PROMPT:
Give every line from the start of the records through the line containing "pos(89,460)" as a numbered list, leaving out blank lines.

RECORDS PROVIDED:
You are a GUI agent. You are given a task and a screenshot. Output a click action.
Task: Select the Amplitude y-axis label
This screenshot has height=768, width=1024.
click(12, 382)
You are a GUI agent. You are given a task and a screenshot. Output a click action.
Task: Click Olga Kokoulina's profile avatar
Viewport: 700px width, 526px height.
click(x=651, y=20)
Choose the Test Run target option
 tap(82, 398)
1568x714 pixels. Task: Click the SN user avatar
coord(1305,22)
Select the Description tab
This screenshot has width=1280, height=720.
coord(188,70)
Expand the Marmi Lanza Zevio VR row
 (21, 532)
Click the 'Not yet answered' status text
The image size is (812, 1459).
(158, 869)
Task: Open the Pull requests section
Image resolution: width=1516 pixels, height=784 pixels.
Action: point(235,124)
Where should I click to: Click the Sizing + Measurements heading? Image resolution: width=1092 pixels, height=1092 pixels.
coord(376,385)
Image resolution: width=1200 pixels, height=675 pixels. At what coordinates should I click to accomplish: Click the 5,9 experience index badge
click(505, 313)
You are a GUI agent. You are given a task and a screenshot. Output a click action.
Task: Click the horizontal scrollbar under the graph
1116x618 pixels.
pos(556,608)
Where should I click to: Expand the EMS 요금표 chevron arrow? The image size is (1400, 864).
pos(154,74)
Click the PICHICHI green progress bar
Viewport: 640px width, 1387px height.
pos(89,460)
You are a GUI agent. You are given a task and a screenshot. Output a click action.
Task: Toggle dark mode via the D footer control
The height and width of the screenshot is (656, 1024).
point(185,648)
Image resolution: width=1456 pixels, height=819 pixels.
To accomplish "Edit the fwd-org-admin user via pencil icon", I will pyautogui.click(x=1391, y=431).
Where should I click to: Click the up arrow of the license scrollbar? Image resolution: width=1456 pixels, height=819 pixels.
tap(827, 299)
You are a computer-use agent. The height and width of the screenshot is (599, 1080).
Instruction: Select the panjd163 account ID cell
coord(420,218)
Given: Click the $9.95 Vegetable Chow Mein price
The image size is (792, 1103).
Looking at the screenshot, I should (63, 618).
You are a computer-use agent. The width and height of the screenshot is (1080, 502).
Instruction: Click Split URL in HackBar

THE ANSWER:
1. You are a GUI agent. You are given a task and a screenshot. Output a click action.
2. Task: Select the Amplitude y-axis label
3. This screenshot has height=768, width=1024.
4. click(12, 382)
5. You are a GUI agent. You are given a task and a screenshot. Output a click action.
6. Task: Click Olga Kokoulina's profile avatar
7. Viewport: 700px width, 526px height.
8. click(x=651, y=20)
9. Choose the Test Run target option
10.  tap(82, 398)
11. 1568x714 pixels. Task: Click the SN user avatar
12. coord(1305,22)
13. Select the Description tab
14. This screenshot has width=1280, height=720.
15. coord(188,70)
16. Expand the Marmi Lanza Zevio VR row
17.  (21, 532)
18. Click the 'Not yet answered' status text
19. The image size is (812, 1459).
20. (158, 869)
21. Task: Open the Pull requests section
22. Image resolution: width=1516 pixels, height=784 pixels.
23. Action: point(235,124)
24. Where should I click to: Click the Sizing + Measurements heading? Image resolution: width=1092 pixels, height=1092 pixels.
25. coord(376,385)
26. Image resolution: width=1200 pixels, height=675 pixels. At what coordinates should I click to accomplish: Click the 5,9 experience index badge
27. click(505, 313)
28. You are a GUI agent. You are given a task and a screenshot. Output a click action.
29. Task: Click the horizontal scrollbar under the graph
30. 1116x618 pixels.
31. pos(556,608)
32. Where should I click to: Expand the EMS 요금표 chevron arrow? The image size is (1400, 864).
33. pos(154,74)
34. Click the PICHICHI green progress bar
35. Viewport: 640px width, 1387px height.
36. pos(89,460)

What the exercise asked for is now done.